[Okuma metni]
------------------------------------------------------------

Varolanı da yok ettik biz - Havadis Gazetesi | Kıbrıs Haber
Cumartesi, Nisan 20, 2024
Köşe Yazarları

Varolanı da yok ettik biz

Dün gazeteniz Havadis’in manşetindeki haber, hepimizin bildiği ama görmezden geldiğimiz bir konuydu.
Neden bir türlü gelirlerimizi artıramadığımızı, neden onca kaynağa rağmen kalkınamadığımızı düşünen varsa, o fotoğrafları gördüğünde bir fikri olmuştur herhalde. 
Maraş, Maraş diyoruz da Mağusa’nın kendi sınırlarımız içinde kalan varlıklarını yok ettik, farkında değiliz.
Tam 4 turistik tesis…
Mimoza, Sea View. Mimoza, Rebecca, Majestic….
Hepsi denizin dibinde. Havaalanına en fazla elli kilometre uzakta, hatta Mağusa kentinin neredeyse içinde.

------------------------------------------------------------

Mağusa'daki turistik tesisleri anlatan köşe yazısını, son cümlesinden sonra gelecek şekilde sürdürün.

[Verilen malzeme]
------------------------------------------------------------

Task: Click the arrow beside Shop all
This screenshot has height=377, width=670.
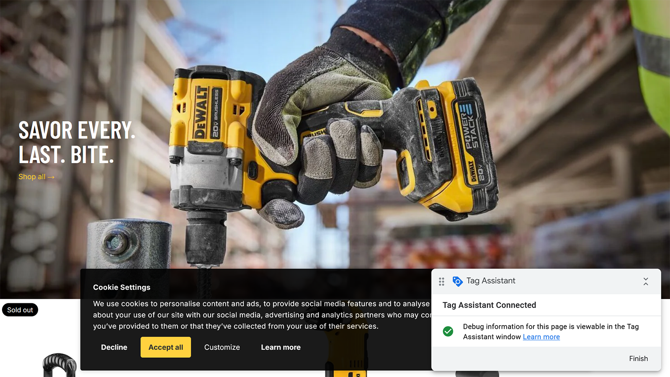Action: click(x=51, y=177)
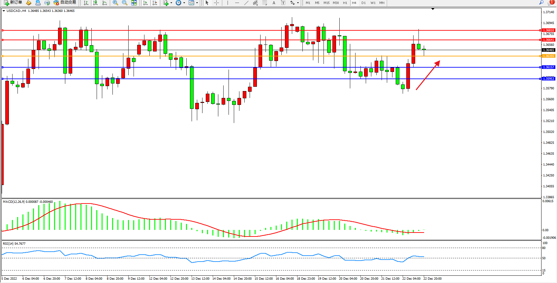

------------------------------------------------------------

[Görevin sonucu]
Kimisi son bir kaç yıldır, kimisi on yıllardır atıl durumda.
Ya harcanan paralar? Milyonlarca sterlin…
Verilen ve geri dönmeyen teşvikler ha keza…
Beceriksizlik, var…
İşbilmezlik, var…
Teşviği, krediyi alıp iç etme var…
Bir de en önemlisi ne var biliyor musunuz; bu işlerden sorumlu olanların sorumsuzluğu var.
Hükümetlerin başbakanlarından başlayıp, turizmle, ekonomiyle ilgili bakanlarına ve onlara yol göstermesi gereken bürokratlara kadar herkes sorumlu.
Bu örnek Mağusa mı; öyleyse oraları atıl bırakanlara üst üste oy verip, yeniden koltuklarını doldurmalarına izin veren seçmen de sorumlu.
Yüzlerce yatak…. Atıl, çürümüş, yıkılmaya yüz tutmuş binalar. Diğer taraftan, “Yatak kapasitemiz yetersiz” diyen bürokratlar…
Siz hükümet programlarının, seçim bildirgelerinin dışında kapsamlı, rasyonel bir turizm planlaması duydunuz mu?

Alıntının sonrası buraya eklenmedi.